We should deprecate -release
Walter Bright
newshound2 at digitalmars.com
Sat Jul 13 16:44:01 UTC 2024
On 7/12/2024 10:55 PM, Steven Schveighoffer wrote:
> I think it's fair to say no "journalists" are reviewing D in print. For sure,
In print, no, online certainly, and when they're evaluating whether to use D or
not, absolutely.
> people who try to run benchmarks will at least look for the proper optimization
> flags, and I bet nobody is looking to remove bounds checks.
What they'll do is compare it to C and C++, neither of which does bounds checks,
and on the same code C and C++ will be faster, and D will be slow, and that will
be the result of the benchmark. They will not look deeper.

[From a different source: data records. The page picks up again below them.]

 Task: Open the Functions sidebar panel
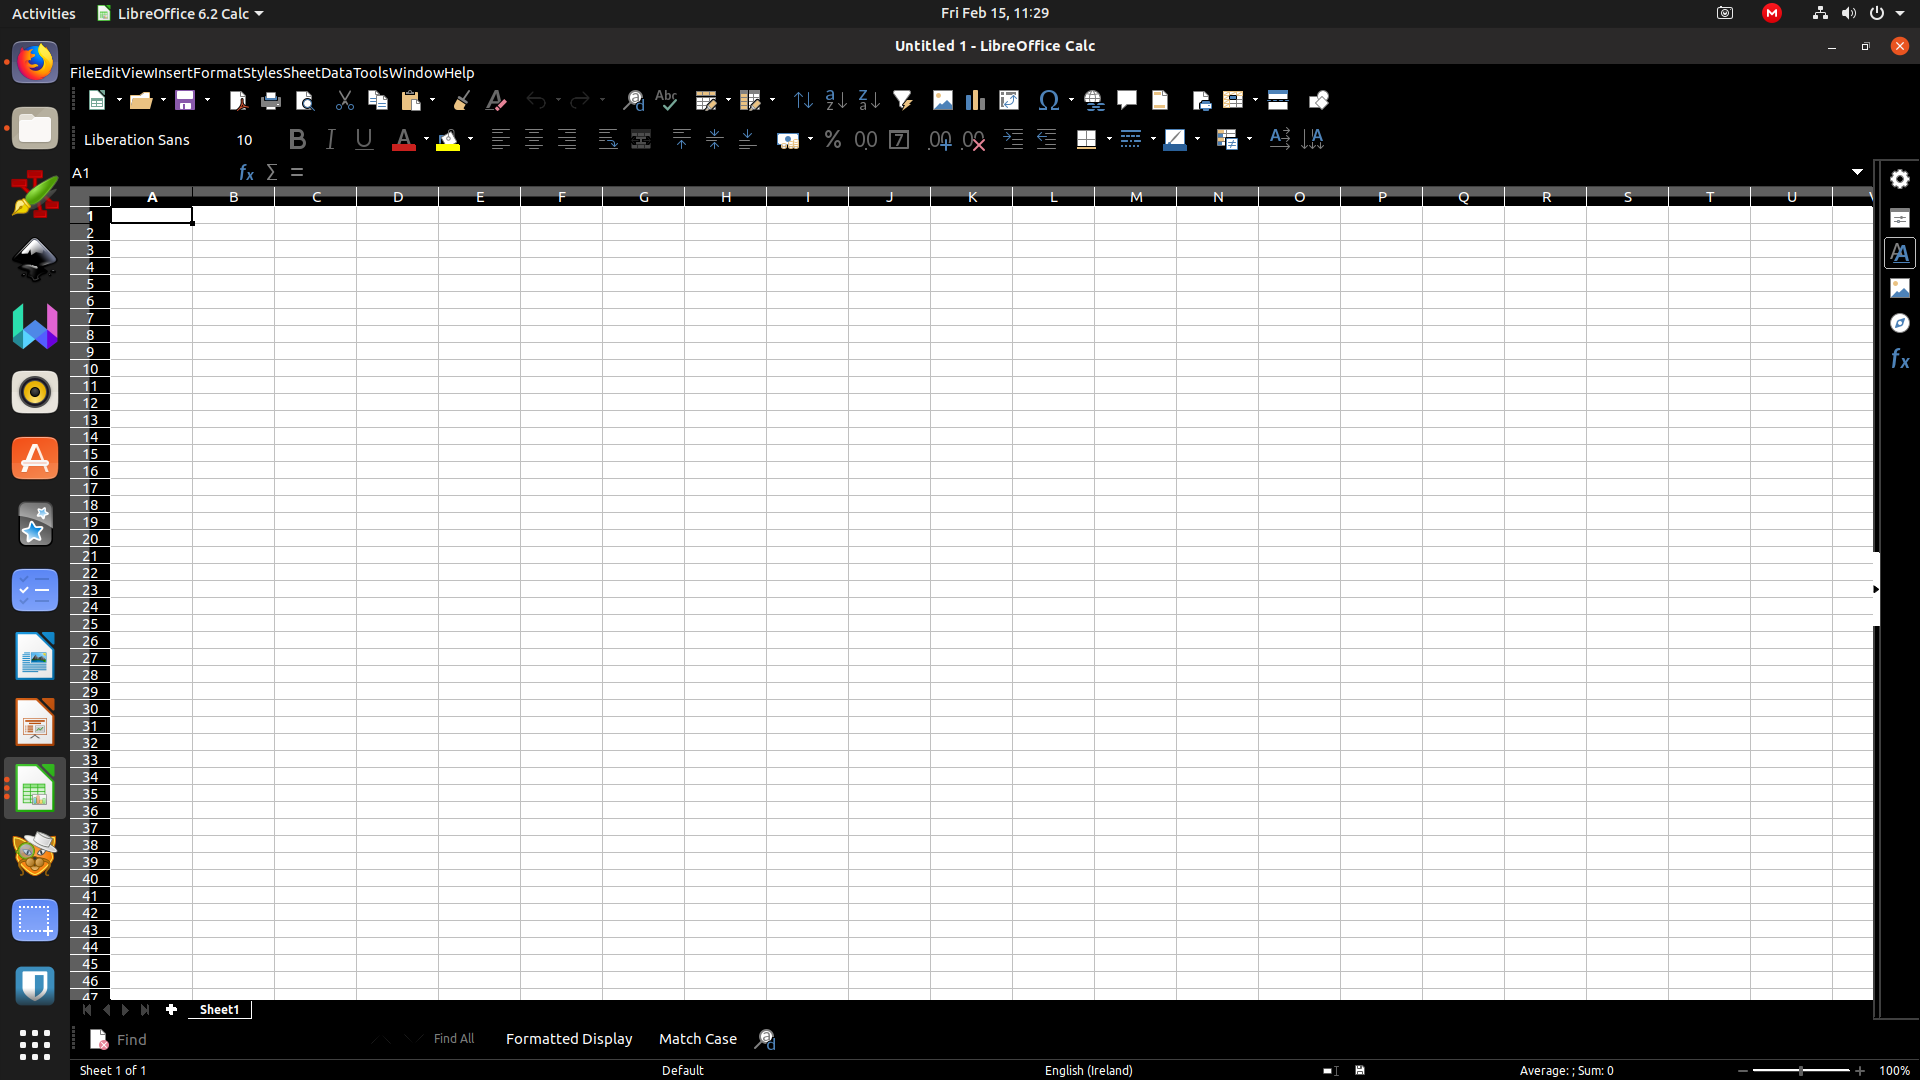point(1900,359)
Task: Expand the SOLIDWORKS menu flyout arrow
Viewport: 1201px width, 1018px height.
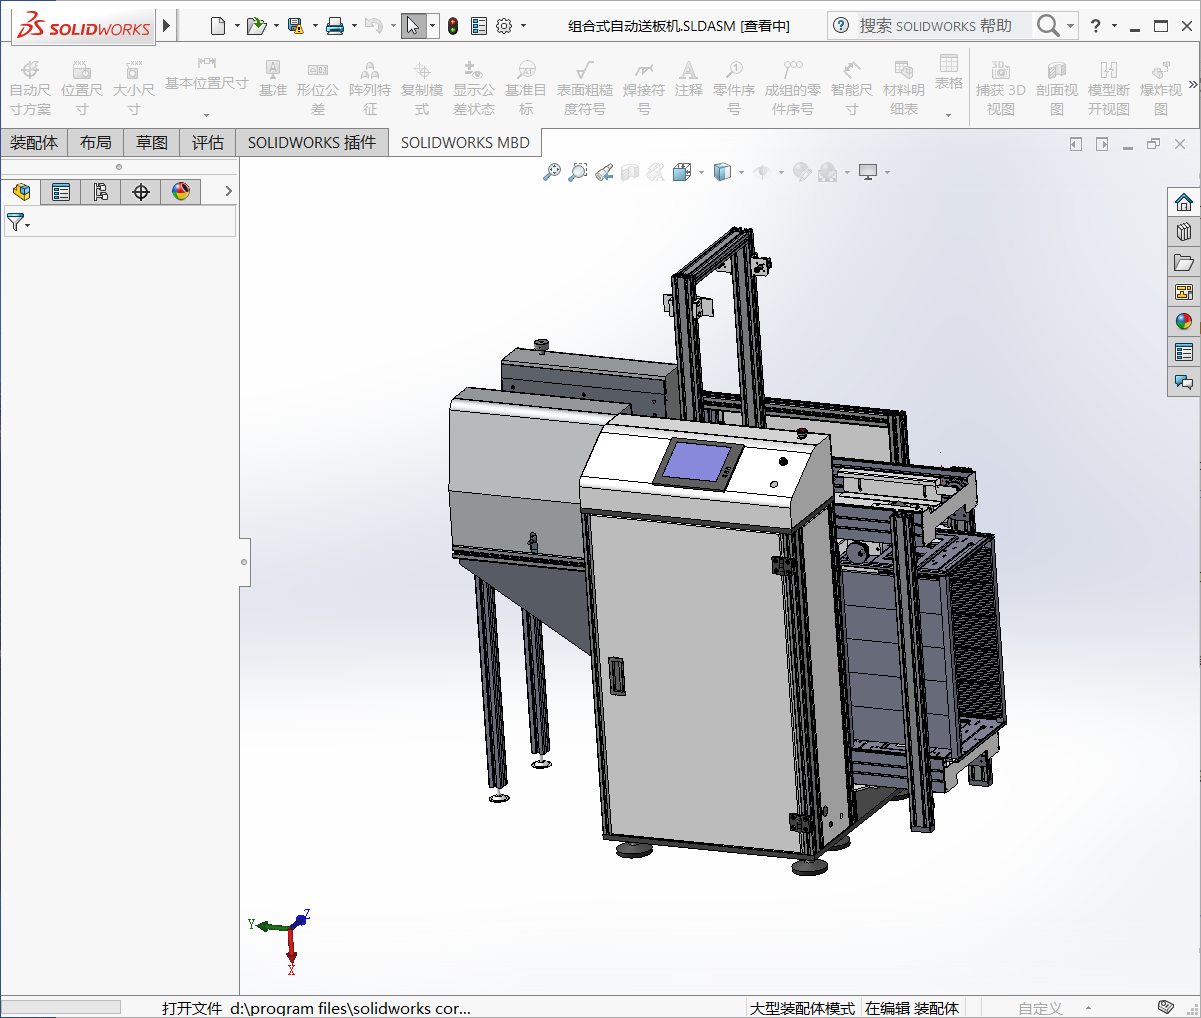Action: 167,26
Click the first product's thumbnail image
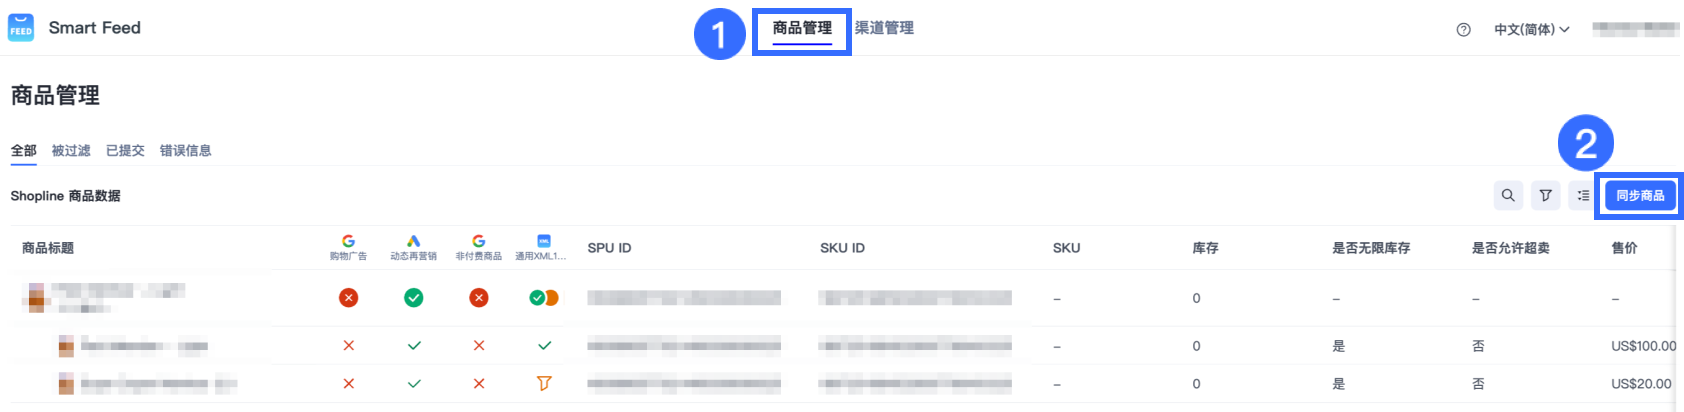Screen dimensions: 1684x412 (36, 297)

First impressions are very very hard to dislodge. I have a lot of experience
with this.
> Let's just remove it. What it does now is fool people into thinking this is for
> when you want to release your library/application. If nothing else, it should be
> renamed to -removesafetychecks or something.
It's simply not apparent from the documentation the path to the fastest code.
Nobody doing a quick benchmark is going to try -removesafetychecks.
> Note, I was wrong about the -O and -inline being implied -- you still have to
> put those in. -release just gets rid of all the safety checks.
Are you sure? It says in the documentation they are.